18. Execute a left mid-section front kick.
19. Step down into left forward stance and execute a left mid-section punch.
20. Quickly follow up with a right mid-section reverse punch.
21. Move the left foot 45˚ left into left forward stance and execute a high-section block.
22. Step forward into right forward stance and execute a right high-section block.
23. Pivot on the right foot counter-clockwise 90˚ into horse riding-stance and execute a left knife-hand strike to the left side.
24. Finally, bring the left foot to the right then move the right foot into horse-riding stance and execute a right knife-hand strike to the right. (Kyup).
Finish: Bring the right foot back into ready stance.
Patterns teach us form and technique but also effective combinations for self defence purposes. Drills use the basic pattern movements taught through solo practice and apply them with a partner so as to teach practical applications under the stress of an ‘opponent’.
Unlike fighting, which can be compared at best to free sparring, self defence is about concluding the confrontation in the shortest and least violent manner in which the defender becomes the victor. Although not practising the pattern movements in their purest form, drills help us to be flexible within the framework of the pattern. Drills help us to practise the path of self defence rather than some competitive purity.
Drills begin with the hands in a non-aggressive protective position. In this version all 5 movements from the commencement of Do-San Hyung are used. The pattern teaches us to move to the left, blocking and counter punching. Here the target is the bicep muscle (or H2 if you know this vital point) which will cripple the attacking arm. If the attacker continues with their left punch, this is countered with moves 3 and 4 from Do-San.
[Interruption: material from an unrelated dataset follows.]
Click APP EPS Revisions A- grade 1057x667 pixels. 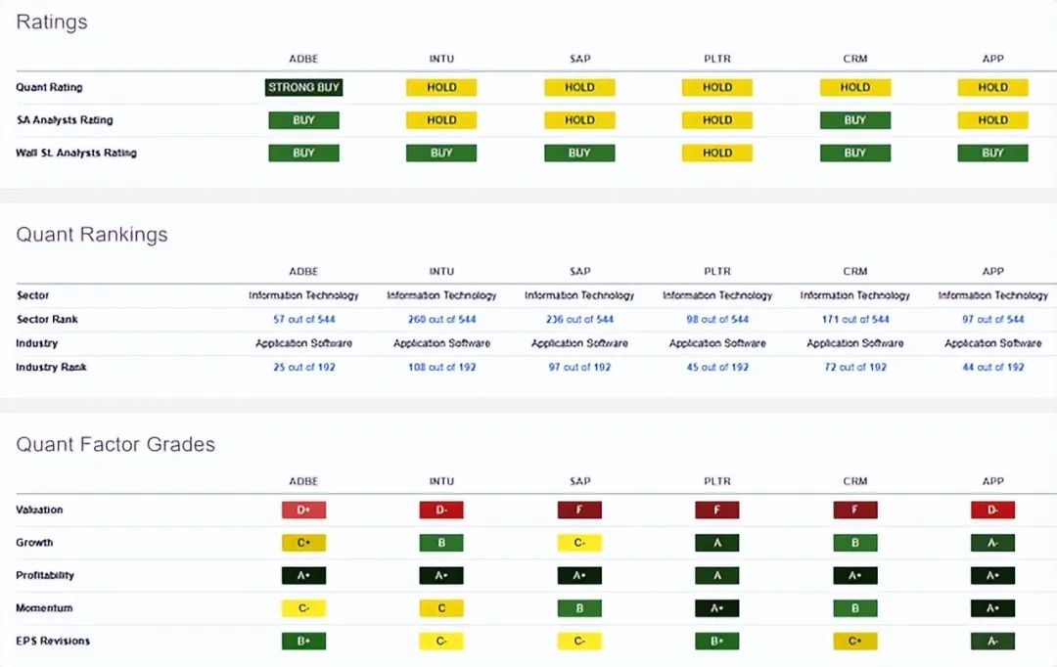pyautogui.click(x=993, y=642)
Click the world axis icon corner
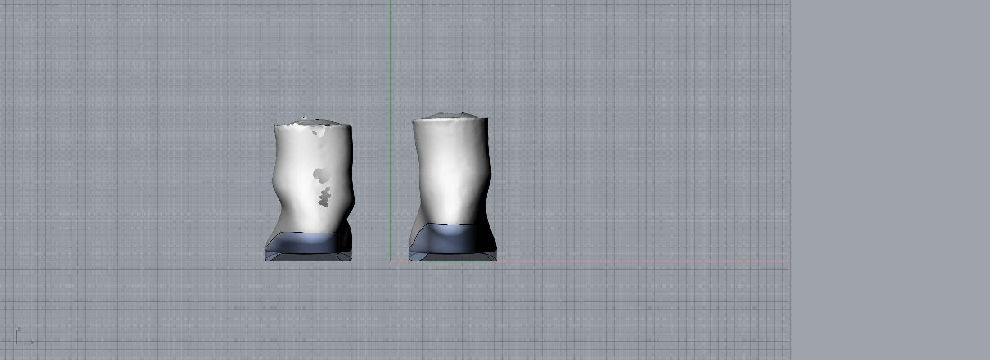 point(17,344)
A final strike is used to finish the confrontation using the knife hand guarding “block”, movement 5.
In this version, the attacker has not thrown the second punch and therefore movements 3 and 4 of Do-San have been skipped. The transitional footwork of moving into back stance for movement 5 has been used to unbalance the attacker making it easier to deliver movement 5 to the neck of the attacker.
In this last version, the initial hay-maker punch was intercepted slightly earlier and further to the left. Thus movement 3, outer forearm “block” was applied to the neck of the attacker followed by reverse punch to the body. Again the foot sweep is used to unbalance and distract the attacker making the final movement more successful.